Reprint the full listing exactly.

◆ Data for this task:
● ● ● ●

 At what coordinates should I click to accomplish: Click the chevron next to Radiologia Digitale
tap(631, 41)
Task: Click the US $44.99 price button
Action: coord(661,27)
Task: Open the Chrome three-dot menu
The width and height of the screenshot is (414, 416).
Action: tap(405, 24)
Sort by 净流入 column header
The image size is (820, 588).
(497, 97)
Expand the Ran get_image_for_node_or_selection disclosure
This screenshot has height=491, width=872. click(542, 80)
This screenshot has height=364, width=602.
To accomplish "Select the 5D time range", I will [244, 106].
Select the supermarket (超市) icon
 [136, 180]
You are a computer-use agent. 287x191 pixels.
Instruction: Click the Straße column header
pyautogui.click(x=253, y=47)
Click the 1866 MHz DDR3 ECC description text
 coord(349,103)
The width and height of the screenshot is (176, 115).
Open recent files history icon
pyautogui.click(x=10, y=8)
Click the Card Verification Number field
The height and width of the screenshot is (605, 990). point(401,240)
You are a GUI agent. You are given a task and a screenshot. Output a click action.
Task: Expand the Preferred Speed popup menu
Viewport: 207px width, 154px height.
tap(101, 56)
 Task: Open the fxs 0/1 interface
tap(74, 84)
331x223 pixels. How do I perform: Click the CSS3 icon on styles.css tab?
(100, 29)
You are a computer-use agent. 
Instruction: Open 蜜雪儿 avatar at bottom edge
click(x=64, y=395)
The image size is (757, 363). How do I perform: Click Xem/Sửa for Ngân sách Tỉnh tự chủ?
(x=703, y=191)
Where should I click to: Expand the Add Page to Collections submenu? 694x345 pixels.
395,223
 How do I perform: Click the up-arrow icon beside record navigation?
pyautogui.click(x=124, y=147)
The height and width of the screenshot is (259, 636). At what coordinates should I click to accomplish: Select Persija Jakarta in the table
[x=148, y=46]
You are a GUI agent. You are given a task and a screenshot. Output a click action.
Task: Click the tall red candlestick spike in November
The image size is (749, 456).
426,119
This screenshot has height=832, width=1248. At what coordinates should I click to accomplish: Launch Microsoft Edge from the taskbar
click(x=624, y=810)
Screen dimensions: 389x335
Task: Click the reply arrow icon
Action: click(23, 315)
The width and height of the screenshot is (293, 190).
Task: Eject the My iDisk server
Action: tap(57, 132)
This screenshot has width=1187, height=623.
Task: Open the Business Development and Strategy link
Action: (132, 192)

● ● ● ●

◆ Finished exercise:
 At what coordinates should I click to accomplish: Click the chevron next to Radiologia Digitale
tap(631, 41)
Task: Click the US $44.99 price button
Action: coord(661,27)
Task: Open the Chrome three-dot menu
The width and height of the screenshot is (414, 416).
Action: tap(405, 24)
Sort by 净流入 column header
The image size is (820, 588).
(497, 97)
Expand the Ran get_image_for_node_or_selection disclosure
This screenshot has height=491, width=872. click(542, 80)
This screenshot has height=364, width=602.
To accomplish "Select the 5D time range", I will [244, 106].
Select the supermarket (超市) icon
 [136, 180]
You are a computer-use agent. 287x191 pixels.
Instruction: Click the Straße column header
pyautogui.click(x=253, y=47)
Click the 1866 MHz DDR3 ECC description text
 coord(349,103)
The width and height of the screenshot is (176, 115).
Open recent files history icon
pyautogui.click(x=10, y=8)
Click the Card Verification Number field
The height and width of the screenshot is (605, 990). point(401,240)
You are a GUI agent. You are given a task and a screenshot. Output a click action.
Task: Expand the Preferred Speed popup menu
Viewport: 207px width, 154px height.
tap(101, 56)
 Task: Open the fxs 0/1 interface
tap(74, 84)
331x223 pixels. How do I perform: Click the CSS3 icon on styles.css tab?
(100, 29)
You are a computer-use agent. 
Instruction: Open 蜜雪儿 avatar at bottom edge
click(x=64, y=395)
The image size is (757, 363). How do I perform: Click Xem/Sửa for Ngân sách Tỉnh tự chủ?
(x=703, y=191)
Where should I click to: Expand the Add Page to Collections submenu? 694x345 pixels.
395,223
 How do I perform: Click the up-arrow icon beside record navigation?
pyautogui.click(x=124, y=147)
The height and width of the screenshot is (259, 636). At what coordinates should I click to accomplish: Select Persija Jakarta in the table
[x=148, y=46]
You are a GUI agent. You are given a task and a screenshot. Output a click action.
Task: Click the tall red candlestick spike in November
The image size is (749, 456).
426,119
This screenshot has height=832, width=1248. At what coordinates should I click to accomplish: Launch Microsoft Edge from the taskbar
click(x=624, y=810)
Screen dimensions: 389x335
Task: Click the reply arrow icon
Action: click(23, 315)
The width and height of the screenshot is (293, 190).
Task: Eject the My iDisk server
Action: tap(57, 132)
This screenshot has width=1187, height=623.
Task: Open the Business Development and Strategy link
Action: (132, 192)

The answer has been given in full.